## [PROVIDED TEXT]
** start **

As we have explained before, property matters fall under the State. When the Federal Government sets the minimum price at which a foreigner can buy property in Malaysia, it was up to each State if they want to adopt this policy. In January last year, the Government announced that foreigners could only buy properties priced above RM500,000. This was to reduce inflationary pressures on lower priced housing, which were typically purchased by middle and lower income Malaysians.

Initially several States decided not to follow this guideline, preferring to hold the price at RM250,000 which was the previous minimum price. However, slowly the States have fallen in to line and now Selangor which was the last State to permit foreigners to buy property above RM250,000 has raised their minimum to RM500,000. Thanks to the expat reader who brought this to our attention. There is no central source for this information, so we usually have to call every State land office to get the latest policy.

Pahang was the only State to set a higher minimum at RM750,000, but they have also fallen in line and adopted the RM500,000 minimum.

** end **

## [RECORDED DATA]
** start **

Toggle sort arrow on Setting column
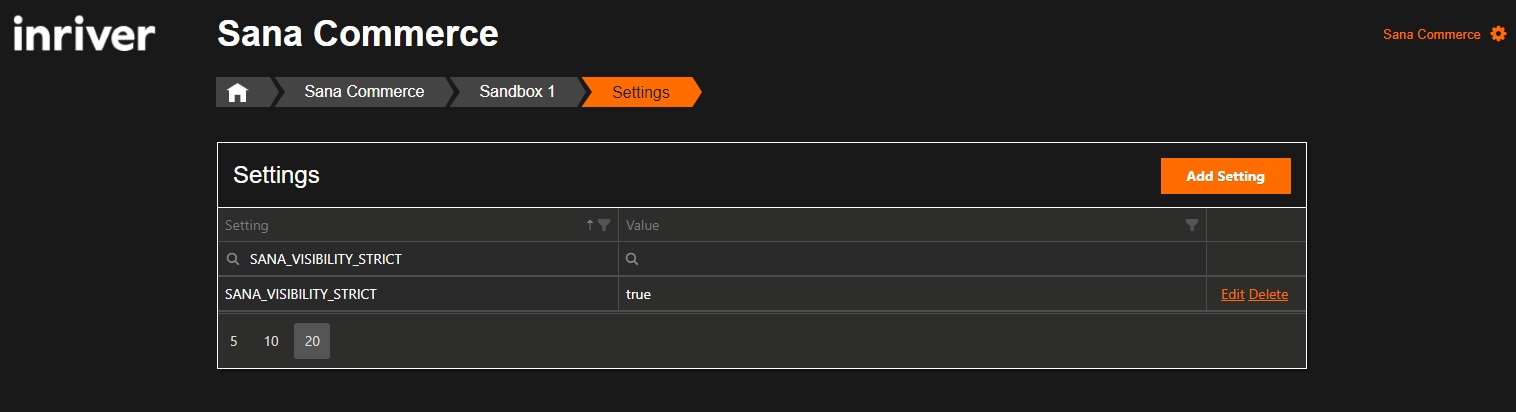The width and height of the screenshot is (1516, 412). pyautogui.click(x=590, y=225)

** end **

## [EXERCISE REQUIREMENTS]
A – According to the text on foreign property purchases in Malaysia, which State was the last to let foreigners buy property above RM250,000 before it raised its minimum to RM500,000?
B – Carry on the text about Malaysia's minimum property prices for foreigners, starting after its last sentence.
The listing has nothing to do with the text on foreign property purchases in Malaysia.

## [ANSWERS PROVIDED]
A – Selangor.

B –
The one remaining exception is Penang, but only for people holding the Malaysia My Second Home visa. They allow MM2H visa holders to buy property above RM250,000 and even lower on occasion. This is just as well because many of the smaller apartments suitable for retired couples are priced below RM500,000 and some MM2Hers with smaller budgets had problems, before this exception was made.

Residence Pass Launched

The Residence Pass announced last year has been launched on schedule, effective April 1st. Allowing the visa holders to live and work in Malaysia for ten years it is linked to the individual and not the employer. This allows the visa holder to change jobs without worrying about getting agreement from their current employer and wondering if their new employer will be able to secure them a work permit.

Initially, the visa is only available to people living here with work permits.

Prime  Minister  Reports  Positive Results For Several National Key Results Areas Initiatives

The Government Transformation Programme (GTP) has two broad elements. The National Key Results Areas (NKRA) which focuses on specific areas of society such as crime, corruption, low income households; and the Economic Transformation Programme (ETP) which focuses on programmes which can directly lead to faster economic growth.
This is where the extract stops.